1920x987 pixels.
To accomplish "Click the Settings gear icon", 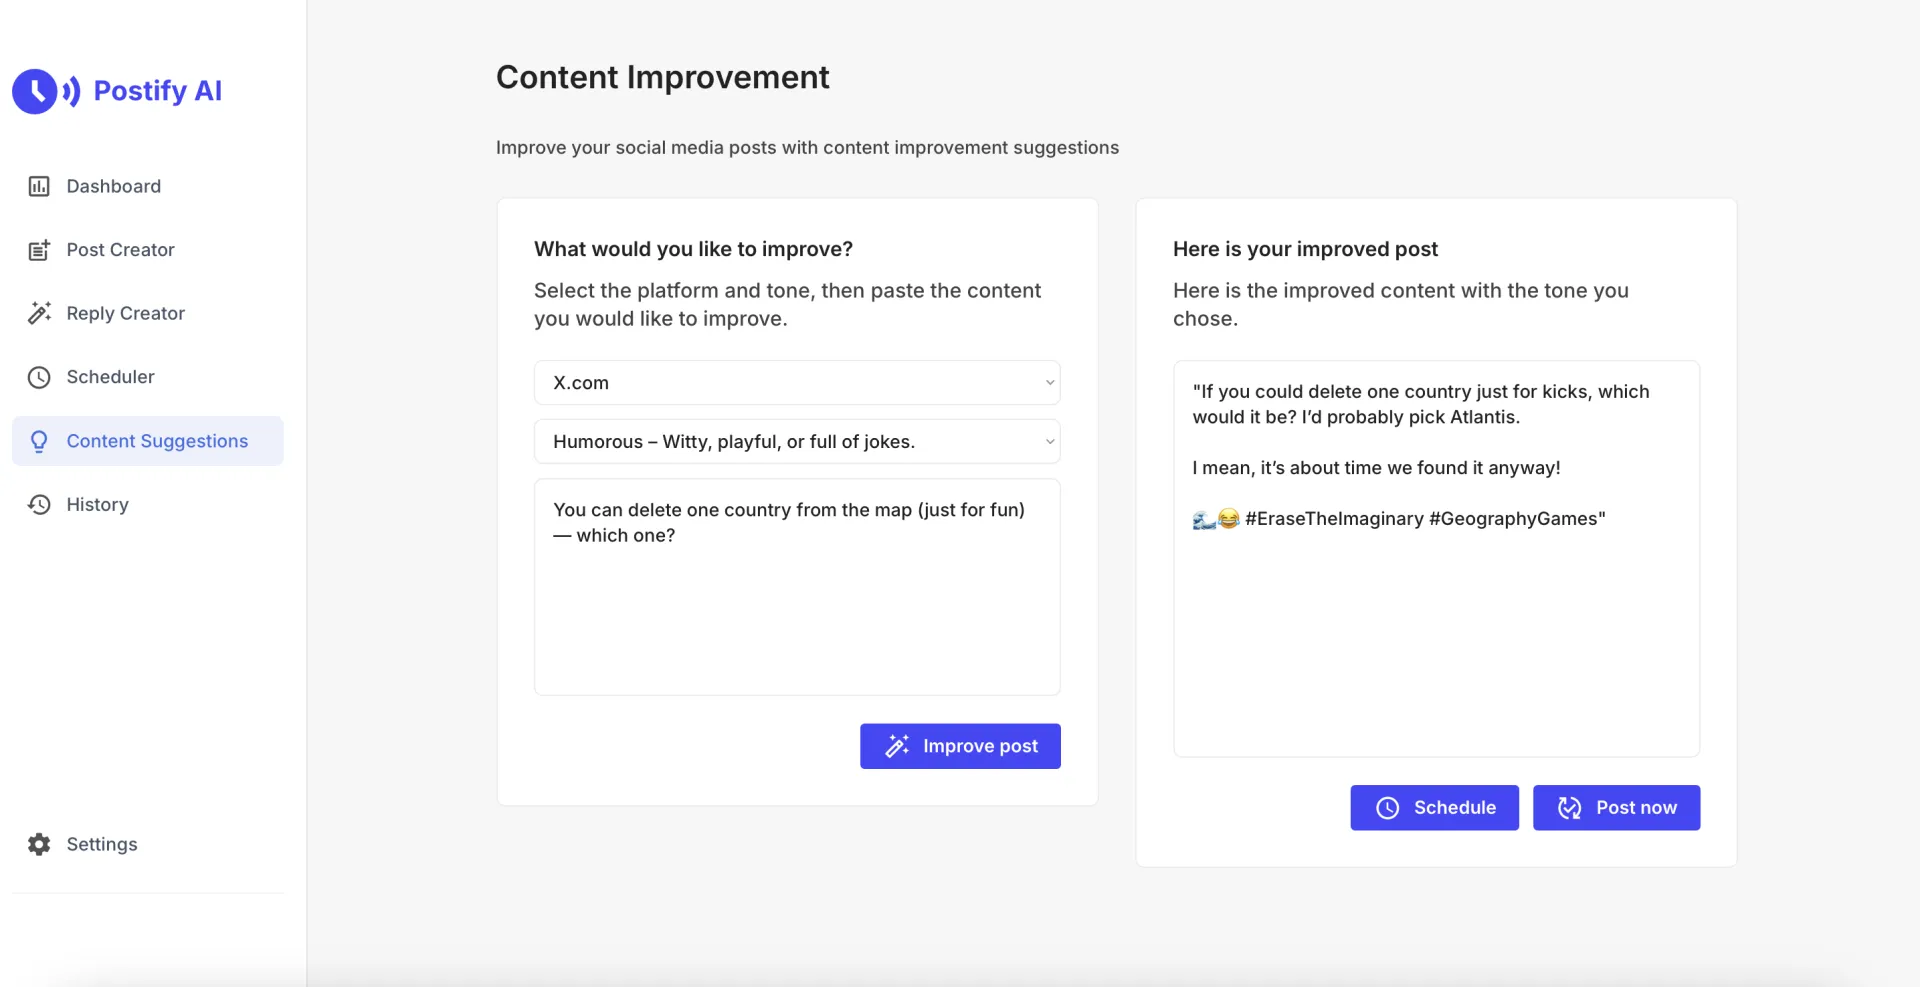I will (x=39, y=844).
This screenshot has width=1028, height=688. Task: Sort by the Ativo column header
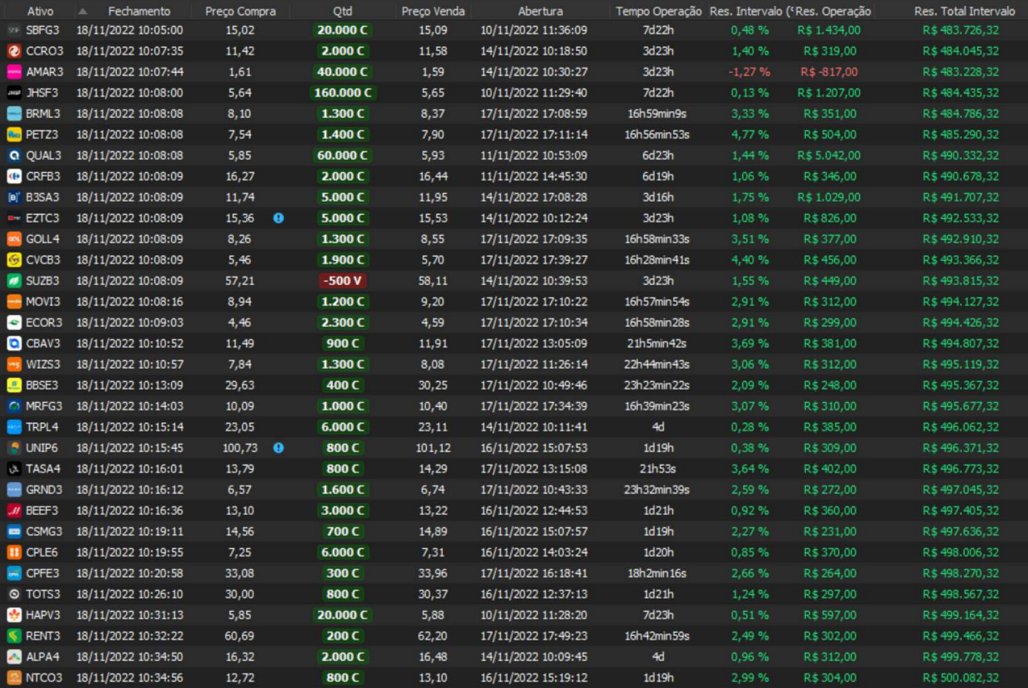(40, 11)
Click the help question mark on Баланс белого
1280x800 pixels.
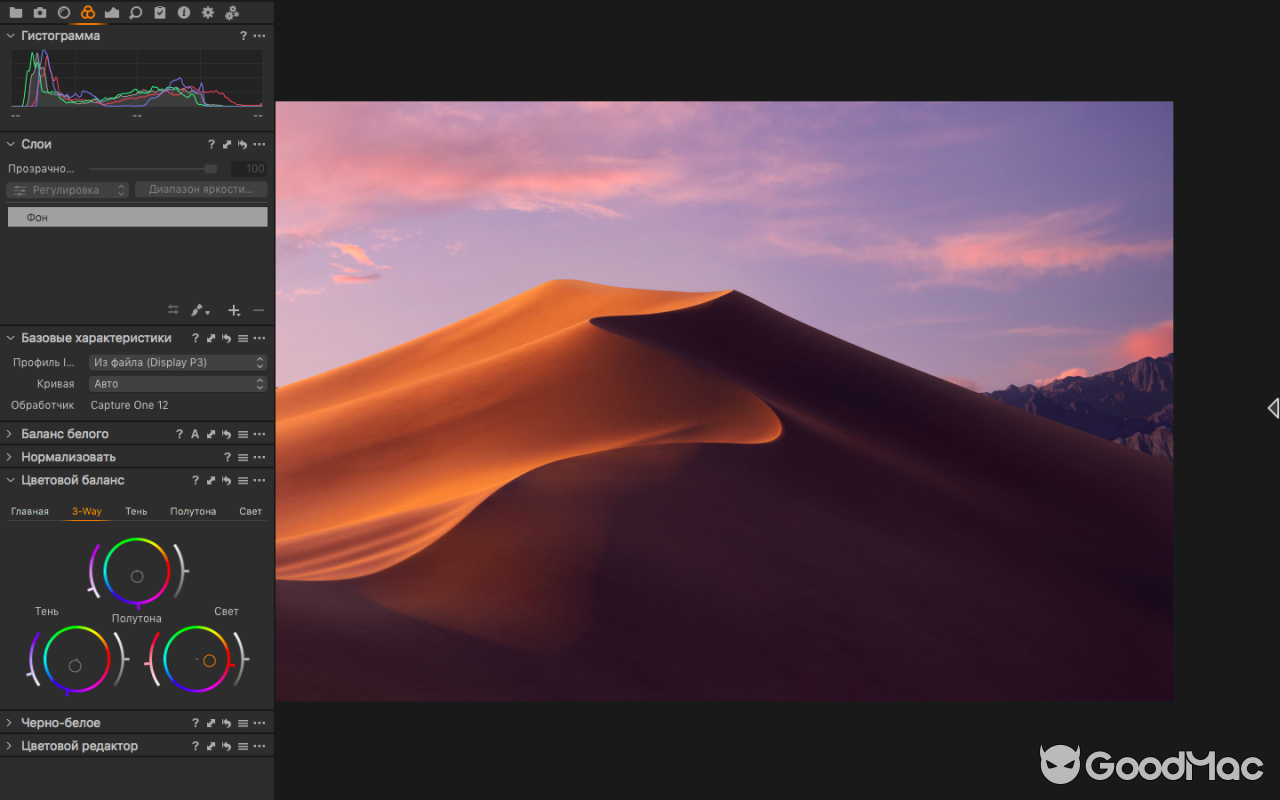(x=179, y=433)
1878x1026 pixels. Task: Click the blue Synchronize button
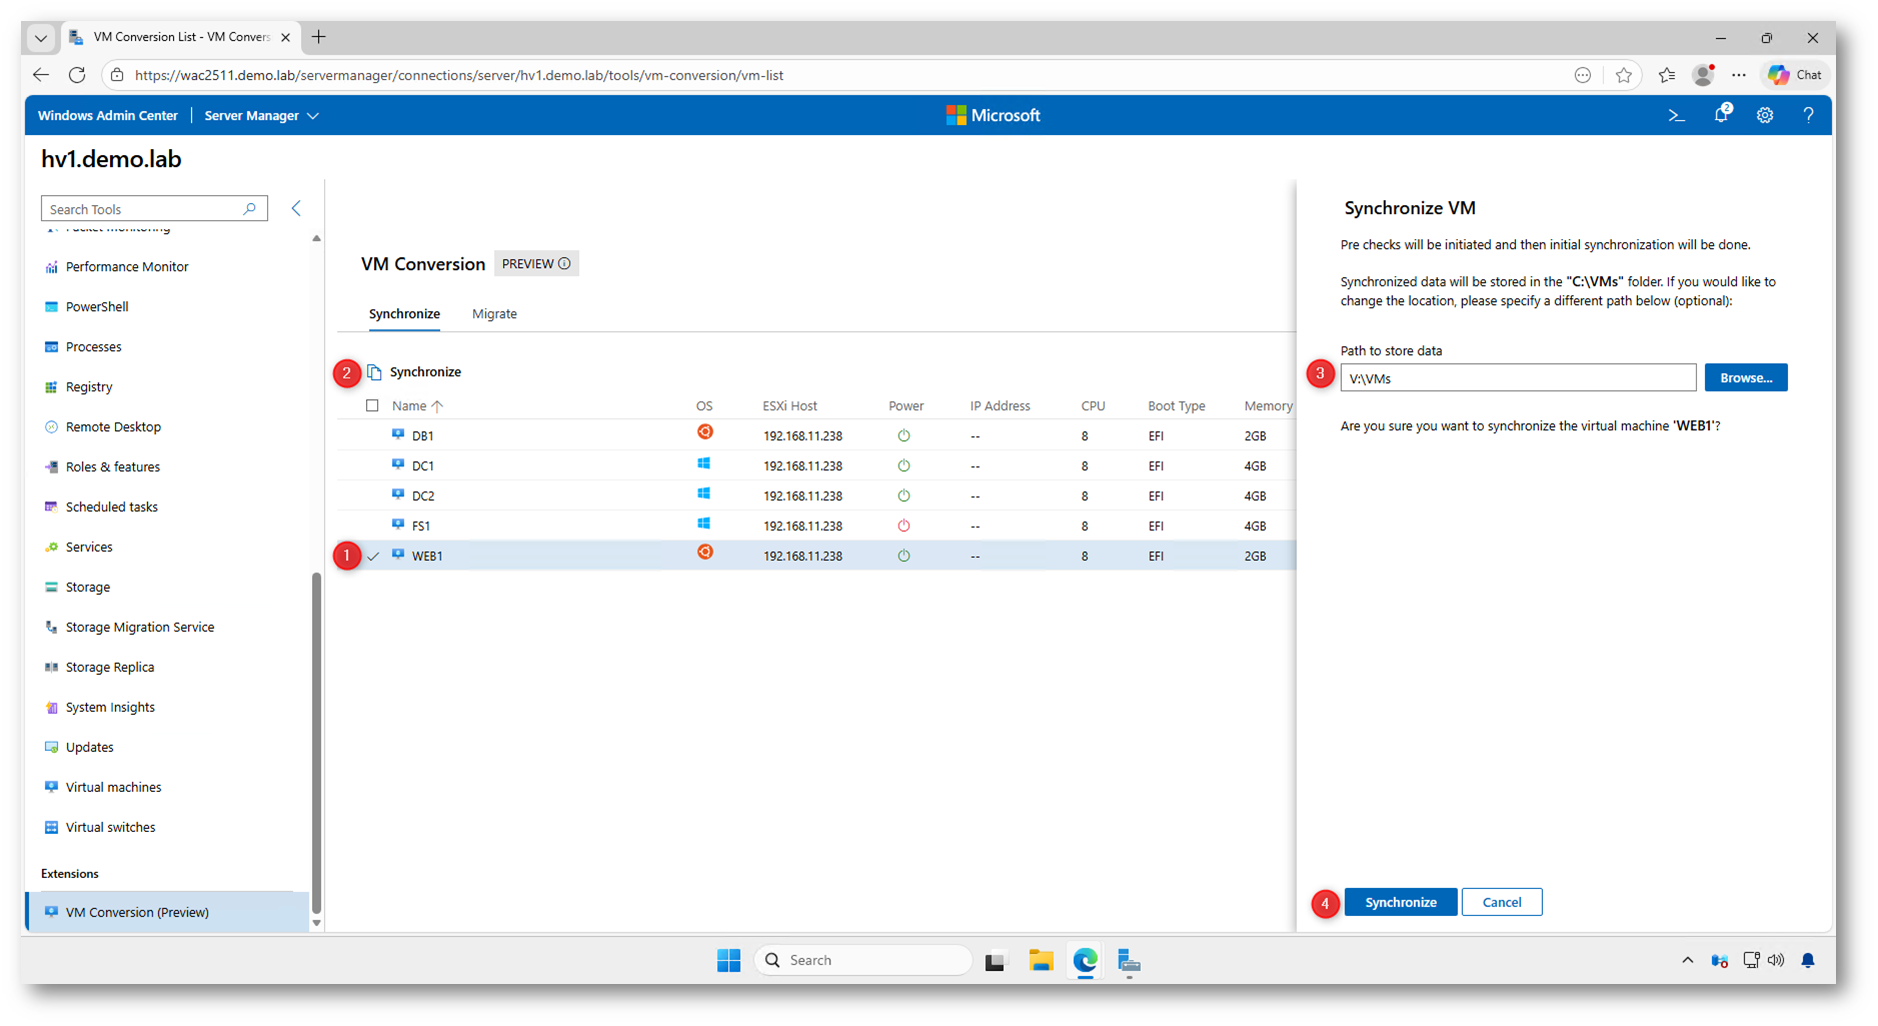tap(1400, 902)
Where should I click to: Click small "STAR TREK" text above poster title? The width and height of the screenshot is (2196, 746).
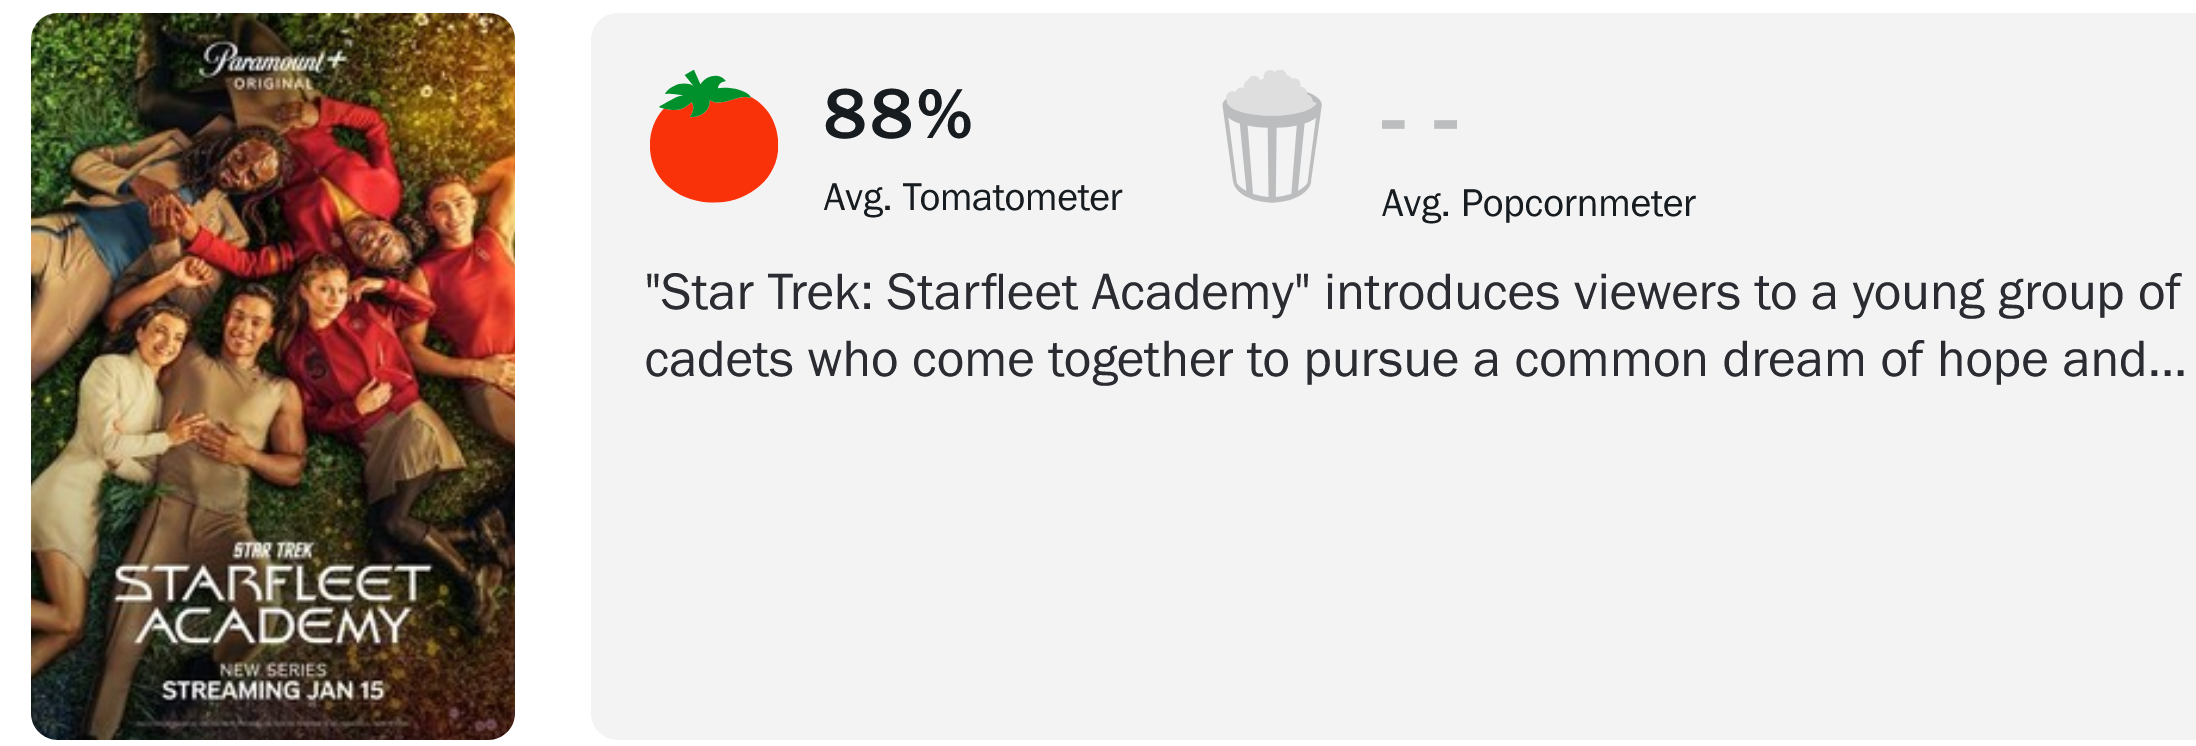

__PROBLEM TO SOLVE__:
Repeat word for word, and nothing more, the lines between the line containing "1878x1026 pixels. Task: Click" and the last line of the records above, inclusive, without pictures.

__EXERCISE RESULT__:
1878x1026 pixels. Task: Click the blue Synchronize button
tap(1400, 902)
Where should I click to: Click small "STAR TREK" text above poster title? The width and height of the screenshot is (2196, 746).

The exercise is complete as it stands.